--- Requirement 1 ---
Could you condense the paragraph beginning "In March 2010, the DPRK government warned" in the Mount Kumgang resort passage below, either as a shorter paragraph or as a list, while keeping its main facts?
--- Requirement 2 ---
How would the Mount Kumgang resort passage below go on after its last sentence? Write the next part. Leave the listing aside.
=== Page excerpt ===
In July 2008, Park Wang-ja, a 53-year-old South Korean tourist, was shot twice and killed when she entered a military area, according to the North Korean government. The South Korean request for a joint inquiry was denied. Forensic tests done on Park suggest that she was standing still or walking slowly when shot. This contradicted the North Korean claim that she was running and did not heed warnings. Immediately after the shooting, the South Korean government suspended tours to the resort. In August 2008 the North Koreans announced that they would expel "unnecessary" South Korean workers from the resort.

In March 2010, the DPRK government warned of "extraordinary measures" if the tourism ban were not lifted. On April 23, 2010, the North Korean government seized five properties owned by South Korea at the resort, saying that it was done "in compensation for the damage the North side suffered due to the suspension of the tour for a long period." In seizing the properties, North Korea also alluded to the Baengnyeong incident, showing displeasure with South Korea blaming North Korea for the sinking of the ship. Hyundai Asan losses from this incident are estimated at hundreds of million of dollars lost from investment, and further losses due to suspension of tourism-generated income.

Starting in April 2010, North Korea permitted companies to run tours from the North Korean side, making it appear increasingly unlikely that tours would be resumed from the South. However, on October 1, 2010, news reports said, "Red Cross officials from the two Koreas agreed Friday to hold reunions for families separated by the Korean War amid mixed signals from North Korea on easing tensions over the sinking of a South Korean warship. One hundred families from each country will attend the meetings from Oct. 30 to Nov. 5 at a hotel and reunion center at the North's scenic Diamond Mountain resort, Unification Ministry spokeswoman Lee Jong-joo said." By September 2011 North Korea had begun operating cruises directly from Rason in north-eastern North Korea, to the port in Mount Kumgang, offering visitors the chance to stay in the resorts previously run by the south. Although aimed primarily at Chinese guests, western companies also offered the tours.
=== Collected material ===
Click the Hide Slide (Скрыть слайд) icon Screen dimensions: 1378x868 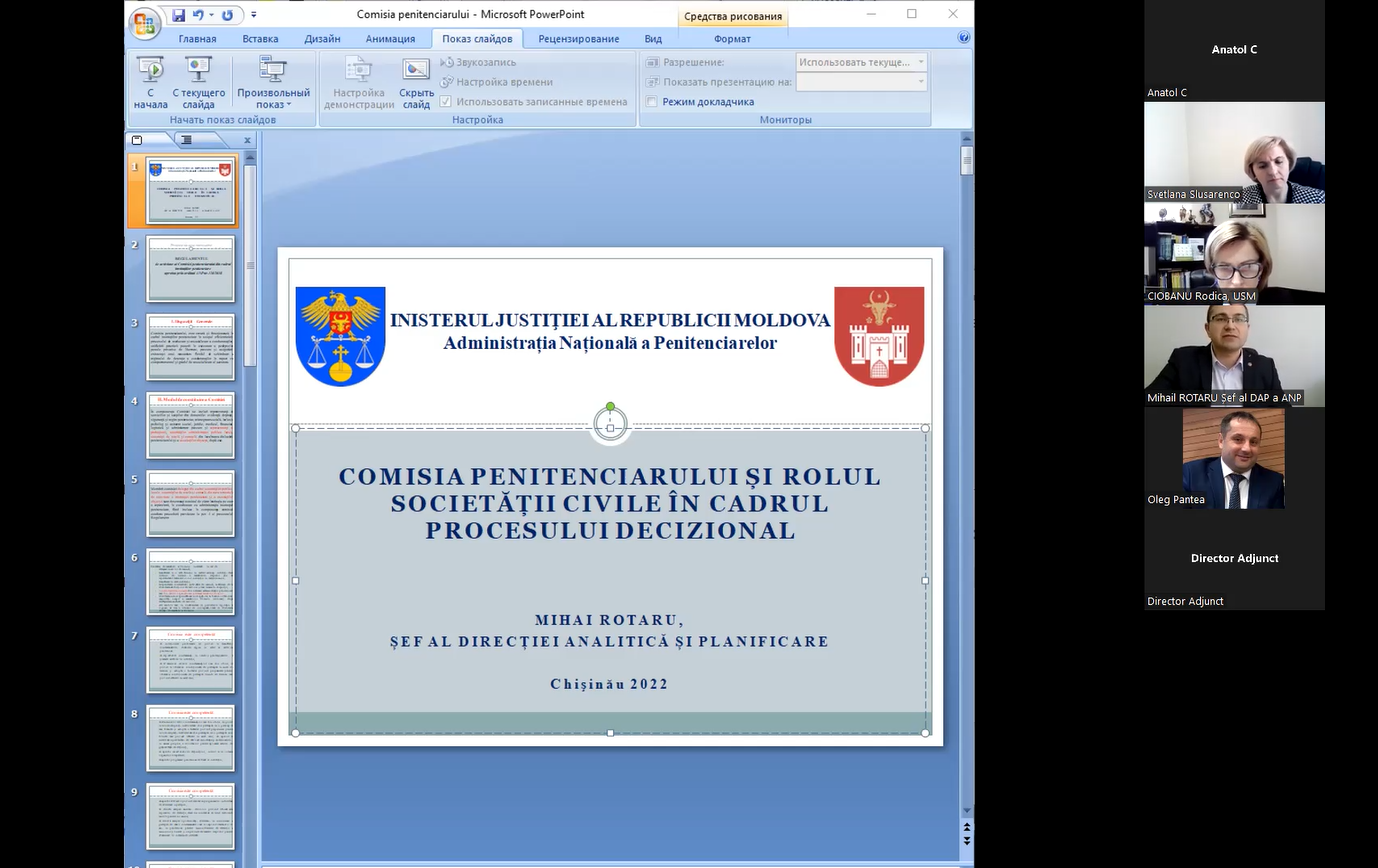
===
--- Written response 1 ---
- March 2010: North Korea warned of "extraordinary measures" if the tourism ban was not lifted.
- April 23, 2010: It seized five South Korean-owned properties at the resort as compensation for damage from the long tour suspension.
- It also referred to the Baengnyeong incident, showing displeasure that South Korea blamed North Korea for the ship's sinking.
- Hyundai Asan's estimated losses run to hundreds of millions of dollars in investment, plus lost tourism income.

--- Written response 2 ---
Despite the Lee Myung-bak government expressing a verbal anti-North Korean stance, the head of the government-funded Korea Institute for National Unification, Kim Tae-u, proposed that the South Korean government reopen negotiations on the Mount Kumgang Tourist Region with North Korea without any official apology for North Korea's military actions towards the ROKS Cheonan sinking and the bombardment of Yeonpyeong.

A 2018 travel book described most facilities in the region closed due to lack of visitors. Around the same time, South Korean President Moon Jae-in and North Korea's Kim Jong Un agreed to restart tours to the resort.

In 2019, Kim Jong Un visited the site and criticised the facilities: "They are not only very backward in terms of architecture but look so shabby as they are not properly cared for. The buildings are just a hotchpotch with no national character at all." He also ordered the South Korean facilities to be replaced by "modern facilities". This was criticized by the South Korean government which instead proposed renovating the complex. In January 2020, the North Korean government said that redevelopment of the site was postponed due to the coronavirus pandemic.

As of late 2022 there were reports based on satellite imagery that the resort's facilities, including the golf course and the Hotel Haegumgang floating hotel, were being dismantled pursuant to the directives from leader Kim Jong Un. Other facilities that were destroyed include the Mt. Paektu General Museum and Cultural Center, as well as the apartment buildings at the Diamond Mountain Golf Resort and Spa. No new building was spotted in the area.

On January 15, 2024, it was announced that North Korea would close the Mount Kumgang International Tourism Administration.